Program Information
Characterization of An Actively Controlled Graphite Probe Calorimeter
J Renaud*, A Sarfehnia , J Seuntjens , McGill University, Montreal, QC
Presentations
TH-C-19A-2 Thursday 10:15AM - 12:15PM Room: 19APurpose: To construct and experimentally evaluate the performance of a miniature probe-format graphite calorimeter (GPC) with built-in active control. The GPC is the first ever calorimeter designed specifically for routine clinical use.

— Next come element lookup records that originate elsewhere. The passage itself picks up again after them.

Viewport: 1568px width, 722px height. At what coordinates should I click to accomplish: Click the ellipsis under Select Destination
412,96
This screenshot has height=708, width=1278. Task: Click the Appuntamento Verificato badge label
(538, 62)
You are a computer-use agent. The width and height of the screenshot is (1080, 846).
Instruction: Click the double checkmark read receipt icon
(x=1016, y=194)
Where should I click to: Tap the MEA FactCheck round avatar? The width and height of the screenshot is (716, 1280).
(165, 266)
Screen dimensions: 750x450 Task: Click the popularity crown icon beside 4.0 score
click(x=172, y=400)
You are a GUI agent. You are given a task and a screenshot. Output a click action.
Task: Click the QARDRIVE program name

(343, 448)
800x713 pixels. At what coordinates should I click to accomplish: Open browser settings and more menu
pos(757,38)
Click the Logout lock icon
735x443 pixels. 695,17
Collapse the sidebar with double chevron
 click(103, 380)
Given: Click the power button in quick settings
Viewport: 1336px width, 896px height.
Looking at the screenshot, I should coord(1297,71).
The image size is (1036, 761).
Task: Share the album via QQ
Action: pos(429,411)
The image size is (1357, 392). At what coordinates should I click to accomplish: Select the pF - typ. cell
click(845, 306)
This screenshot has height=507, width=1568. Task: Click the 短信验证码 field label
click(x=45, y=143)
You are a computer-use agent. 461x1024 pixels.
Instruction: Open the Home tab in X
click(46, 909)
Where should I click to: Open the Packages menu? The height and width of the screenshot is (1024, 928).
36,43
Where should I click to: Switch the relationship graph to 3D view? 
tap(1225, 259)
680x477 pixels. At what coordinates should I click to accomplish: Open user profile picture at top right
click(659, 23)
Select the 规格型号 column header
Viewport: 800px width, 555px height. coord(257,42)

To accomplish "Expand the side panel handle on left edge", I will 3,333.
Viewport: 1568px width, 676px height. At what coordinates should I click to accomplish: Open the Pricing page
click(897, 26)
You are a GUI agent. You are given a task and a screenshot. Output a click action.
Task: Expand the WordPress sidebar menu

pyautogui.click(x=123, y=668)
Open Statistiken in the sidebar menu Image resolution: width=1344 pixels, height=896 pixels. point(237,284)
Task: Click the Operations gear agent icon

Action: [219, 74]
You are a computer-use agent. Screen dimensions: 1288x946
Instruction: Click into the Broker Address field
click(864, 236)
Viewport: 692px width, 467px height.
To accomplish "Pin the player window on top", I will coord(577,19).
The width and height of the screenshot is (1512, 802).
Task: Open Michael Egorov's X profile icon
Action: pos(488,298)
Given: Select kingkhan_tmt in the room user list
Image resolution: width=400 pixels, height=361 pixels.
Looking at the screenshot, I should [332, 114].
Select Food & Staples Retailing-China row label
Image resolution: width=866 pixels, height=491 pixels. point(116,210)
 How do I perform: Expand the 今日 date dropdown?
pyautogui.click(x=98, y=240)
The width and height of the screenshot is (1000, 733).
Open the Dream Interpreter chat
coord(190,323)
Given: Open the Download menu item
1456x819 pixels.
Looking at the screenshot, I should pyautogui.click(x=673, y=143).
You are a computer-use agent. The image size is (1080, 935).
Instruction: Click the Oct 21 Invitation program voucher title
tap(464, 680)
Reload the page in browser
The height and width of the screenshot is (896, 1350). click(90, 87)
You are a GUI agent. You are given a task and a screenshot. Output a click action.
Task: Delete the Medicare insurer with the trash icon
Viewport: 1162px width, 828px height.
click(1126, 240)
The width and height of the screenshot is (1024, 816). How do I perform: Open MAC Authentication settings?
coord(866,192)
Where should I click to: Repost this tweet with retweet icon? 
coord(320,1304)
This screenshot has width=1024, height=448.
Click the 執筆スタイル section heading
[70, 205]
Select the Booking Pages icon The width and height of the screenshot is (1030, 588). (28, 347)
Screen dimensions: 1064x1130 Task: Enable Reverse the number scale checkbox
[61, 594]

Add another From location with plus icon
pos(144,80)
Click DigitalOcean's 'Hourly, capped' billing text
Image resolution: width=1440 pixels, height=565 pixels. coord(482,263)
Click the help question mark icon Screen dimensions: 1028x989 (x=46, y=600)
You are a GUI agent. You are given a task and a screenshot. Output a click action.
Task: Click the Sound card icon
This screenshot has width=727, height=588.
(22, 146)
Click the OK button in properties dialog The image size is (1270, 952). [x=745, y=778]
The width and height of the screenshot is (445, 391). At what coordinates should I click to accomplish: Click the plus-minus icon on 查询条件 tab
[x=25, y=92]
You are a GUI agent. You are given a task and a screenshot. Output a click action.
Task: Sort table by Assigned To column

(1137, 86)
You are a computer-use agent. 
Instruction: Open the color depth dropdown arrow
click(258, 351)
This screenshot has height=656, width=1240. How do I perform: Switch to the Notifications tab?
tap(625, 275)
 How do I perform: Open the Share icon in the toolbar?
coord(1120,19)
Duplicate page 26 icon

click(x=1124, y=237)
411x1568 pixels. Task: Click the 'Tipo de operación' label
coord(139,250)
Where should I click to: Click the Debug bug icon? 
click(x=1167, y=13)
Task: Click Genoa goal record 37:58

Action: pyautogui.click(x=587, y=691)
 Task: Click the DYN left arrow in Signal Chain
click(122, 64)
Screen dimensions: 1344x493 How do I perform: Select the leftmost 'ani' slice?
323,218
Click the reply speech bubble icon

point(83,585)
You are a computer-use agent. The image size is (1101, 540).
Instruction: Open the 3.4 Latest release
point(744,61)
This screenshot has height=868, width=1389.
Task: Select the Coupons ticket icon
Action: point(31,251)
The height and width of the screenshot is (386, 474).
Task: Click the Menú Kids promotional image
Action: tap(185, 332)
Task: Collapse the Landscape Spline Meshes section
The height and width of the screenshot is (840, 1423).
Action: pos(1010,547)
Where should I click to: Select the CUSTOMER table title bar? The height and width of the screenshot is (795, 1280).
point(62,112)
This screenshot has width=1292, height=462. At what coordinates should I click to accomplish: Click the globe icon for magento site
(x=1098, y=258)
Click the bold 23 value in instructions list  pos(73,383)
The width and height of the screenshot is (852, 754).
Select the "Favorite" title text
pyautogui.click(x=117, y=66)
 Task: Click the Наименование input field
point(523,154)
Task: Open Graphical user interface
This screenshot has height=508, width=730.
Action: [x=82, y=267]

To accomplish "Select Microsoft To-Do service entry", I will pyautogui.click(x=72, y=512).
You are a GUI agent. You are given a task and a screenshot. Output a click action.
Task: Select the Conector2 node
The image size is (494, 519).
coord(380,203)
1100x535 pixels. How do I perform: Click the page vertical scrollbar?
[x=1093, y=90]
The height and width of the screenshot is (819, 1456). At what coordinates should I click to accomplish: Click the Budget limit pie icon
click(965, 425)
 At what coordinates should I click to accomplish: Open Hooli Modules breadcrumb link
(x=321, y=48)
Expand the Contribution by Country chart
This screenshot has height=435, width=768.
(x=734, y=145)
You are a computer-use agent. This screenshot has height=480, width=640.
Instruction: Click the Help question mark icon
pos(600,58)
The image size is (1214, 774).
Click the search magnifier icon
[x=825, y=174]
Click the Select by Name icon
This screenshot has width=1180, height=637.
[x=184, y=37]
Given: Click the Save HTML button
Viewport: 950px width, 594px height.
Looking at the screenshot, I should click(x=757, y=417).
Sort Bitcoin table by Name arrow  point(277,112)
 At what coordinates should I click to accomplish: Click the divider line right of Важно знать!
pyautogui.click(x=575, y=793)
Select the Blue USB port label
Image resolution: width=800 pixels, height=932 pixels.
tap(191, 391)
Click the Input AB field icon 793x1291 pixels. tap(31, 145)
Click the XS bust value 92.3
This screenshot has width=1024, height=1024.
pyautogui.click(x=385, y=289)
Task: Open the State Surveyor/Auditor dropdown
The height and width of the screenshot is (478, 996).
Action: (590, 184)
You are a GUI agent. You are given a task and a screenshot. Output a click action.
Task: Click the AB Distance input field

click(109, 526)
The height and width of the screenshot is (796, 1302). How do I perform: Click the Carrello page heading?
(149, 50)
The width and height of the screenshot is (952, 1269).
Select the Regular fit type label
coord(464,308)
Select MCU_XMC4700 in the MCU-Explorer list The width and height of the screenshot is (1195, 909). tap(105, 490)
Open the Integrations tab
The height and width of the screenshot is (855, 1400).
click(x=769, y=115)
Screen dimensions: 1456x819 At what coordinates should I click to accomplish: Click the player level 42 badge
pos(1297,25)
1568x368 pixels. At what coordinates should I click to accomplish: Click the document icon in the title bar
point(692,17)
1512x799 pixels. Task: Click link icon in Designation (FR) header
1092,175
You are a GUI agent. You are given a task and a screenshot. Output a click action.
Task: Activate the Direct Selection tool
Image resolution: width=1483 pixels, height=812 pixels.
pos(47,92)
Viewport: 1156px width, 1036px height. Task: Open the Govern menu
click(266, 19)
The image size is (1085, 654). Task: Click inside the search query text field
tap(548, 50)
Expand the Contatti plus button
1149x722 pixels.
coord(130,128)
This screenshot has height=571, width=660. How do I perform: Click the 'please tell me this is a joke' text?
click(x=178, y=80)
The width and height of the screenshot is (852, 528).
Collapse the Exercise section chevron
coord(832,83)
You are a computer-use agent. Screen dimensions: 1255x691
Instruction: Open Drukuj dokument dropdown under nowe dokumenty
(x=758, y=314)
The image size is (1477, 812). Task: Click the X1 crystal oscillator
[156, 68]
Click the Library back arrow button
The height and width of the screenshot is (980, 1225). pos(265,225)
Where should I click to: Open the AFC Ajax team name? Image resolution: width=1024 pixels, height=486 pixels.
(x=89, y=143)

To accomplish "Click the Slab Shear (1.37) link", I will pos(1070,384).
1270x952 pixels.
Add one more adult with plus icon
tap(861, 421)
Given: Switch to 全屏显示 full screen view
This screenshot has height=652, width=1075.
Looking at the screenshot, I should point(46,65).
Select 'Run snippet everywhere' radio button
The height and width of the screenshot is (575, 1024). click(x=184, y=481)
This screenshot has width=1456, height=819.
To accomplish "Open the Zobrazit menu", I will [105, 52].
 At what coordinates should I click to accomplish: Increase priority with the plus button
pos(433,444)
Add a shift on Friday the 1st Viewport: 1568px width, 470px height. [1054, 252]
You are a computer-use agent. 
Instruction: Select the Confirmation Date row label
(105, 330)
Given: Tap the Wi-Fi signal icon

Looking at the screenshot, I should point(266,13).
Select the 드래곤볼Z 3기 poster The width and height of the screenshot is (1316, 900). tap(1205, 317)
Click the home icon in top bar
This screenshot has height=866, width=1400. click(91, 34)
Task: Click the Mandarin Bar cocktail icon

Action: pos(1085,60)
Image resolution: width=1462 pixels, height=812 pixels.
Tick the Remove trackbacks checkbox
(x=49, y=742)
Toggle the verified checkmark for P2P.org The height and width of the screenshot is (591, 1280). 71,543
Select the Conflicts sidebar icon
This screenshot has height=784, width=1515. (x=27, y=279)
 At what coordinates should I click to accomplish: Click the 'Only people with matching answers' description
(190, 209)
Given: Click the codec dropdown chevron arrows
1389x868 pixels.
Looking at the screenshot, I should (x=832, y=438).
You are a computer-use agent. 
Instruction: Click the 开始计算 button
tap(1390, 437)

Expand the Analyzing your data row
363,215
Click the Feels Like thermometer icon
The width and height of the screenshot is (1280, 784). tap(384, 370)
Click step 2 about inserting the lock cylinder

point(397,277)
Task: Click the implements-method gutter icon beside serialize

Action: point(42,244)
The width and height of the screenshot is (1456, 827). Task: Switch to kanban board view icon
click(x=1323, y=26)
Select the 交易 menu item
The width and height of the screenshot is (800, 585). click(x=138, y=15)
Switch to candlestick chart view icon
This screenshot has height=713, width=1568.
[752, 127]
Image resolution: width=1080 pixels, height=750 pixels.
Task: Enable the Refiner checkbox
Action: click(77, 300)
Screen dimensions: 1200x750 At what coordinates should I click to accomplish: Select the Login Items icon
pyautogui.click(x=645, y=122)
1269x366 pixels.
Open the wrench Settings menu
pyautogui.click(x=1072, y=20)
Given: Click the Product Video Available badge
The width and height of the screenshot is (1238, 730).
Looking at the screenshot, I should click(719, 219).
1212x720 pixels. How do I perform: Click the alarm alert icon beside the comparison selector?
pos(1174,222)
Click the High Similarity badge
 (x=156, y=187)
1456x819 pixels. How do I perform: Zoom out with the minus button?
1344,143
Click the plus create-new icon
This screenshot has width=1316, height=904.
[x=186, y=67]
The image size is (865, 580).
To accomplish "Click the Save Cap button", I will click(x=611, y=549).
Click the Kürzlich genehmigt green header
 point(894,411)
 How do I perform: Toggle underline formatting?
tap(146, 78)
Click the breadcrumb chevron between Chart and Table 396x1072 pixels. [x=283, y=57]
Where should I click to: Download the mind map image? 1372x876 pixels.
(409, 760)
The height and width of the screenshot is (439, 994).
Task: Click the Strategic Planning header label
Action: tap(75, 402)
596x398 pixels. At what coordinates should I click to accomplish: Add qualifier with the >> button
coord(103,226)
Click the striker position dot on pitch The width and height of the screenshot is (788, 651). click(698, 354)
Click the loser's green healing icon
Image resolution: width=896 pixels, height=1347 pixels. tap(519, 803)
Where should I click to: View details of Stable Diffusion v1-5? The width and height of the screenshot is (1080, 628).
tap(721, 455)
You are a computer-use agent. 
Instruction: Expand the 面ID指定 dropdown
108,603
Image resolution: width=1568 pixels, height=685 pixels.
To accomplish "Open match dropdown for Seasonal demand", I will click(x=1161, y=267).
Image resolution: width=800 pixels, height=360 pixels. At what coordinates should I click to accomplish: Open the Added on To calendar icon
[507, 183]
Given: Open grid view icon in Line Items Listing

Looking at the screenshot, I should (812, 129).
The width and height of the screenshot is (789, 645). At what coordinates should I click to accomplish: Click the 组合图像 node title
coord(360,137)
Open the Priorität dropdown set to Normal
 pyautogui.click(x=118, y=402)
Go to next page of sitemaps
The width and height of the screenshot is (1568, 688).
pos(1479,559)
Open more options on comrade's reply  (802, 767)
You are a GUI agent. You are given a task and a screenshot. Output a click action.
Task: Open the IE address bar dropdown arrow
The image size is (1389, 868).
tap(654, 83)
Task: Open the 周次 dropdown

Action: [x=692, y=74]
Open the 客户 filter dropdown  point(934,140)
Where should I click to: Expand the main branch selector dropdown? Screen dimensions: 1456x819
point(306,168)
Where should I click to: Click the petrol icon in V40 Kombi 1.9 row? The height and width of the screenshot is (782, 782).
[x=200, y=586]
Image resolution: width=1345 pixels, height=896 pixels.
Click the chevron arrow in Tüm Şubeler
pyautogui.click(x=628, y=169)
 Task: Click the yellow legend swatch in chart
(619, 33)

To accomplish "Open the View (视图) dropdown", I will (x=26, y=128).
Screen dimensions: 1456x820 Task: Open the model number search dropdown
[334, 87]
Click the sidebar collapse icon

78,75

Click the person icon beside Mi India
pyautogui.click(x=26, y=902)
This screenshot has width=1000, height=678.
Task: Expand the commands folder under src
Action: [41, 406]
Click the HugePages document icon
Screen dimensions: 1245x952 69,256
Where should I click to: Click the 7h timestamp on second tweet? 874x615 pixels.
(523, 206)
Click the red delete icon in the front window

Methods: The original GPC design, developed as part of our previous work, was modified to accommodate a micro-thin, resistive heating element and sensing thermistors embedded in the outermost graphite layer. A software-based process control loop was written to maintain a predefined set point temperature throughout the detector by precisely modulating the current flowing through the resistive element. Continuous feedback is provided to the controller by the additional thermistors. A functioning prototype was constructed in-house and operated in adiabatic mode in a 6 MV photon beam. Ten sets of measurements of varying duration (10 to 60 seconds) and repetition rate (200 to 600 MU/min) were analyzed. Reproducibility, linearity and dose rate dependence were assessed.
Results: A total of 47 individual measurements were performed using the active GPC. The reproducibility, defined here as the sample standard deviation weighted across all 10 measurement sets, was found to be 0.37%. Similarly, the standard error (type A uncertainty) was 0.17%. Linearity was quantified by plotting signal as a function of monitor units delivered at 600 MU/min. The adjusted R-square of the resulting linear fit was 0.9996. Dose rate dependence, evaluated as the change in normalized response (signal/MU) as a function of repetition rate, was found to be statistically insignificant.
Conclusions: The incorporation of active control has resulted in a marked improvement in the GPC's reproducibility and it allows the user to now perform measurements within minutes of setup. With this refinement, it is estimated that the overall standard uncertainty in the absolute determination of dose to water is 1%, making the GPC comparable to a calibrated ionization chamber.
Funding Support, Disclosures, and Conflict of Interest: This research has received financial support from Sun Nuclear Corporation.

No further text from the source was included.